Le site est occupé depuis le néolithique. Une pointe de flèche chasséenne (3500 - 2200 av. J.-C.) et des lames, un percuteur et une pointe de flèche chalcolithique (2500 - 1800 av. J.-C.) ont été retrouvés lors des fouilles. L'occupation romaine est attestée par la découverte d'une pièce de monnaie en bronze du IIIe siècle. La région prend une certaine importance avec l'invasion wisigothe. Ils établissent leur capitale à Rennes-les-Bains à quelques kilomètres de là. Il est probable qu'un petit village d'éleveurs s'établit sur ou à proximité du Pog. À partir de 1200, des cathares commencent à s'installer ici. Ils construisirent de petites maisons sur la face nord du sommet du Pog. Parmi ces cathares se trouvait une dame Forneira, la mère du seigneur de la région, Ramon de Peralla.

Aucun château n'est connu à cet endroit avant cette date. En 1204, les cathares, sentant venir le vent de l'inquisition, demandent à Ramon de Perella de fortifier les lieux. En acceptant, celui-ci se doutait qu'un affrontement avec les troupes du roi de France, qui ne cache pas ses vues sur les terres occitanes, serait inévitable. Il accède cependant à la demande et fait construire une forteresse au sommet du Pog.

BLOC DE DONNÉES:
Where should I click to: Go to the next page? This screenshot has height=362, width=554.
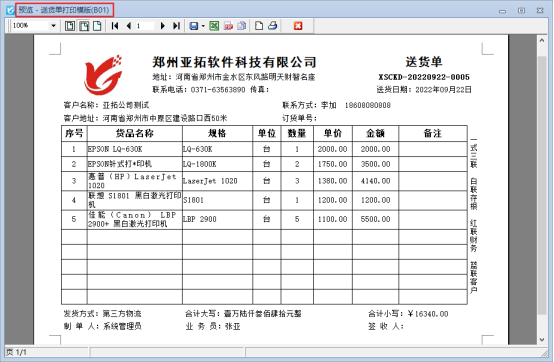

OBJECTIF DE LA TÂCHE: Citez, sans rien y changer, tout le passage du texte sur l'histoire du Pog, depuis « Aucun château n'est » jusqu'à « au sommet du Pog. » inclus.

RÉPONSE COMPLÈTE:
Aucun château n'est connu à cet endroit avant cette date. En 1204, les cathares, sentant venir le vent de l'inquisition, demandent à Ramon de Perella de fortifier les lieux. En acceptant, celui-ci se doutait qu'un affrontement avec les troupes du roi de France, qui ne cache pas ses vues sur les terres occitanes, serait inévitable. Il accède cependant à la demande et fait construire une forteresse au sommet du Pog.